When the Government Doesn’t Protect Convictions No One is Free
“You have to do this, there is no choice … you must do this, no matter what your conscience tells you, no matter how hard, never mind that you couldn’t do that, you have to do it we demand it of you.”
Those words come from Daniel McArthur, general manager of Ashers Baking Company, as he describes what it is like to have the government demand he and his family of Christians make a cake with a message that violates their religious beliefs.
It all started when a man asked for a cake with the words “support gay marriage” on it. McArthur and the people at Ashers refused to make it citing their religious beliefs. A legal battle ensued and the government sided with the customer saying that Ashers had violated the Equality Act and “discriminated” against the man. Ashers was fined $765 for “injury to feelings” and told to make the cake.
By the way, this all happened in Norther Ireland where gay marriage is illegal.
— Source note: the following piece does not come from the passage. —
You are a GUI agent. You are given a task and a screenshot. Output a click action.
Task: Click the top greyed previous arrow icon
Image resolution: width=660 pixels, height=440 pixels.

Rather than accept the fine and the order to make the cake Ashers is fighting back in court saying that the government cannot demand a person violate his or her religious beliefs or conscience. McArthur has said that he cannot separate his religious beliefs and his daily life. He doesn’t leave his convictions at church each Sunday. This sentiment is one felt by most true Christians as they seek to live out their faith each and every day, not just Sunday.
The distinction that some are starting to understand is between discrimination against a person and an idea. Whether in Europe or the United States, Christian bakers, florists, and photographers have served homosexual people with respect. But what they cannot and will not do is to support an idea that violates their religious beliefs.
In this particular instance. Ashers is arguing quite correctly that they did not discriminate against the customer but refused to support the idea the customer wanted written on the cake. Had the customer asked for a cake with “I’m happy today” he would have gotten it without a second thought – gay or not gay. But asking a Christian baker to produce a cake with the message “support gay marriage” is asking that baker to violate his or her deeply held religious convictions. These are two very different scenarios.
Even prominent gay actor Sir Patrick Stewart (Star Trek and X-Men) has come out in support of Ashers. Stewart said:
“It was not because it was a gay couple that they objected — it was not because they were celebrating some kind of marriage or an agreement between them. It was the actual words on the cake that they objected to, because they found the words offensive. And I would support their rights to say, ‘No, this is personally offensive to my beliefs. I will not do it.’”
And a prominent gay rights activist that initially supported the government’s position in punishing Ashers has since reversed his stance and said Ashers has a right to refuse to bake the cake.
Peter Tatchell runs a gay rights organization and supported the discrimination charge against the bakery, at first. But as the case has continued he says that there is a difference between discrimination against a person and refusing to support an idea, and has reversed his position. He wrote an article stating:
“[The law was] designed to heal the sectarian divide by preventing the denial of jobs, housing and services to people because of their politics. There was never an intention that this law should compel people to promote political ideas with which they disagreed…In my view, it is an infringement of freedom to require businesses to aid the promotion of ideas to which they conscientiously object. Discrimination against people should be unlawful, but not against ideas.”
Very well stated: “discrimination against people should be unlawful, but not against ideas.”
If we cannot refuse to support ideas in accordance with our religious beliefs and our consciences, there will be no division of ideas. All ideas will flow from the central power that has the ability to demand support for the idea. In this case, the government. So the thought that a person cannot refuse to support an idea is frightening. And Tatchell goes on to extrapolate that frightening thought to its logical end:
“This raises the question: should Muslim printers be obliged to publish cartoons of Mohammed? Or Jewish ones publish the words of a Holocaust denier? Or gay bakers accept orders for cakes with homophobic slurs? If the Ashers verdict stands it could, for example, encourage far-right extremists to demand that bakeries and other service providers facilitate the promotion of anti-migrant and anti-Muslim opinions. It would leave businesses unable to refuse to decorate cakes or print posters with bigoted messages.”
You see, if one group cannot stand up for their religious convictions and deeply held beliefs, no one can. There will come a point in time when the government will demand adherence to its ideas regardless of personal objection. That should scare any person that values freedom, individuality, and liberty. In that government-controlled world there will be absolute equality because no one will be free. That’s not a world to be desired.